Re: [PATCH 09/16] ptrace: make do_signal_stop() use ptrace_stop()if the task is being ptraced
From: Tejun Heo
Date: Mon Jan 31 2011 - 09:39:57 EST
On Fri, Jan 28, 2011 at 12:30:18PM -0800, Roland McGrath wrote:
> > I think we're getting a bit off course here.
> I was thinking out loud to share the rationale behind my reactions.
> > The CONT problem in this context isn't generic at all. In principle,
> > CONT doesn't (immediately) work on a ptraced task. We basically just had
> > this window where STOPPED -> TRACED transition was delayed in which CONT
> > worked. It's more of a behavioral inconsistency than anything else.
> SIGCONT works just fine on a process that is being traced. It only resumes
> on a process that is in job control stop rather than tracing stop, but then
> it works normally.
I'm afraid it's not that clear. I wish it were but it simply isn't.
There's no clear distinction between group stopped and trapped state
as group stopped tasks silently transit to trapped state in racy,
non-obvious and buggy (in that it skips arch hooks) manner.
The ambiguity in completion and notification of group stop also
contributes to non-deterministic behavior. Before the patchset, a
ptrace task would happily report that it participated in group stop
triggering group stop notification (which also is buggy and wouldn't
reach the parent reliably BTW) even when it's stopping for ptrace
trap. SIGCONT may or may not work depending _both_ on where the task
has stopped and whether the tracee has received another ptrace call
after that or not.
There's nothing even resembling consistency in that direction and it's
no wonder userland had so many problems and needed to grow hacks to
work around quirky behaviors.
The ironic upper side of all those inconsistencies is that we can flip
the behavior to one side and be relatively safe as the userland must
have been dealing with non-deterministic behavior until now.
So, I really can't agree that the current behavior regarding group
stop is "just fine". It's utterly incoherent. It simply is that the
userland learned to cope with it and we can and better make it
consistent within the limits of the current inconsistent behavior.
> The other effects of SIGCONT (to clear all pending stop
> signals at generation time, and to make a SIGCONT signal pending for later
> delivery if it's not ignored or default-ignored) always work. It is a
> further wrinkle that any ptrace operation on a thread that is in job
> control stop morphs that into tracing stop. But it's just not true to say
> that "in principle" SIGCONT doesn't work.
I really don't think "it may work depending on where it stops and
whether there's another ptrace call afterwards" can be called working
in any principle. It is broken.
> > If a task was RUNNING when PTRACE_ATTACH happens, when the tracer
> > wait(2) completes, the task is TRACED and won't immediately respond to
> > CONT. If a task was STOPPED, CONT can still wake up between the
> > completion of wait(2) and the first ptrace command on the tracee.
> > It's a subtle inconsistency which I don't believe anyone could have
> > taken advantag of.
> I think you underestimate the fiddliness of userland ptrace users.

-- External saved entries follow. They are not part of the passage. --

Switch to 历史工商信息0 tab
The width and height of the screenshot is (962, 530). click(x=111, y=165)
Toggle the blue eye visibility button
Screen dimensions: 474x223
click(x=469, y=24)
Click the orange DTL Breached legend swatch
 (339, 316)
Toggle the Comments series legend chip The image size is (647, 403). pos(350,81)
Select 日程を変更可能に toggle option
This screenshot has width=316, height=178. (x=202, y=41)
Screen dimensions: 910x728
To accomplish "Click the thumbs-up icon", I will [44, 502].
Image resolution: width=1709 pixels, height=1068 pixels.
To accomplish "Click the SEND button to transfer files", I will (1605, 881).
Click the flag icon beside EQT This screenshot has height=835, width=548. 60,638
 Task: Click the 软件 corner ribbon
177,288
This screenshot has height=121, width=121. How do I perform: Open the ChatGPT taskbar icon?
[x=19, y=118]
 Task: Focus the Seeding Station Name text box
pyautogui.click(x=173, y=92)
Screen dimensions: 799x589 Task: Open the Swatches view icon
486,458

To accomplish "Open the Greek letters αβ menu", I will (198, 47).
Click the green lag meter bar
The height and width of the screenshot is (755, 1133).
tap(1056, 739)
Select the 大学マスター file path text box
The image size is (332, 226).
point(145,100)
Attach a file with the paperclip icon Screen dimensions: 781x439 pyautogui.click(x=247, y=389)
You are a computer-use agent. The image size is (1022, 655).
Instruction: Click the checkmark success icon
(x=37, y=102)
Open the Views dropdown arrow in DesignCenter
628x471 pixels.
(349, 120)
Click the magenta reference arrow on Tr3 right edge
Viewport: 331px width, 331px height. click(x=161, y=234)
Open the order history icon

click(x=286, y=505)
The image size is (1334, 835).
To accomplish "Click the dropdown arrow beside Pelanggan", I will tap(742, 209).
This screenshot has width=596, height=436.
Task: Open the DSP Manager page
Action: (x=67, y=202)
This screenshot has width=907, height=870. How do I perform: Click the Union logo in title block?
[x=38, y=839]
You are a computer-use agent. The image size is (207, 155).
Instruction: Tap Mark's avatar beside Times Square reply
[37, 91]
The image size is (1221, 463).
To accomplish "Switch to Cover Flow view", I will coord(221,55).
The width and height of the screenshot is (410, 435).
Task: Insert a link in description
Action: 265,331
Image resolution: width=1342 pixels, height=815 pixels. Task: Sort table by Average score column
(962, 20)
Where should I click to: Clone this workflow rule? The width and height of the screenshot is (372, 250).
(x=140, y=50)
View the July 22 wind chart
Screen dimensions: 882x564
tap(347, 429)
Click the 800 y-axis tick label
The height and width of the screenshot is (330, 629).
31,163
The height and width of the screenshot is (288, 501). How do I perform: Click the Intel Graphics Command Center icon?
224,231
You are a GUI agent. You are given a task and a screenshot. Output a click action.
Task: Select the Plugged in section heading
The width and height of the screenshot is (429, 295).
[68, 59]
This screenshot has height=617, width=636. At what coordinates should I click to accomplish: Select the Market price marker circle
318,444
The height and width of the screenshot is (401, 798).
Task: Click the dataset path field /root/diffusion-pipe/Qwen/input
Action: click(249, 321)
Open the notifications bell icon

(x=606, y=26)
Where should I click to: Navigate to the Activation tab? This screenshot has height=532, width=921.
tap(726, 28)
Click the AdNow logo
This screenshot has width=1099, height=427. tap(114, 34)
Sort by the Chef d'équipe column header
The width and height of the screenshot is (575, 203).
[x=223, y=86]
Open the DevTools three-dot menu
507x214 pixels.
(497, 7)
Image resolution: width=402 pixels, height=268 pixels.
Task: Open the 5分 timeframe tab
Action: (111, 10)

Give me one realistic scenario where the above would actually affect
userland, or better, an actually used program which breaks due to the
above change. I might look like coming off too aggressively but to me
it seems like the don't-change-the-current-behavior principle is being
taken too far. I do agree that we shouldn't be breaking existing
users but at the same time there should be a balance - a trade-off at
the right point. Almost all ptrace users follow up PTRACE_ATTACH,
wait sequence with another PTRACE request, and the above change would
increase behavioral consistency.
If there actually is an user, we can change the behavior such that
SIGCONT is followed until the second PTRACE request, which should
probably be implemented by making the first ptrace_check_attach()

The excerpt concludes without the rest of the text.